# Have you ever been given more resources then you paid to receive?



## TruvisT (Aug 14, 2014)

Have you ever paid for a service but were given more resources then what you paid to recieve?

Example: Recntly while buying dedicated servers, we were given much bigger drives then orgiginally paid to recieve.


----------



## Nett (Aug 14, 2014)

Bought an E3-1240v3 dedi from CC, but received E3-1270v3.


----------



## MannDude (Aug 14, 2014)

Seems to be more common on dedis. You may not have the -exact- spec in stock as to what was ordered, but have a similar (but better) build you can do. Usually better drives or CPU.

And no, I've not been so lucky to receive this myself.


----------



## yomero (Aug 14, 2014)

At Datashack, I got a little bit better processors in their "AMD Dual Opteron 2216" server (got 2218s).

PROBLEM
Copy the thread on getting more than you paid for word for word, from "# Have you ever" up to and including "paid to recieve?". The listing after this point is separate material with no tie to the thread.

GIVEN MATERIAL
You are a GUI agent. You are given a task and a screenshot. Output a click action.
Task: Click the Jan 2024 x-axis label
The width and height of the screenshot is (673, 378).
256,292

COMPLETE ANSWER
# Have you ever been given more resources then you paid to receive?



## TruvisT (Aug 14, 2014)

Have you ever paid for a service but were given more resources then what you paid to recieve?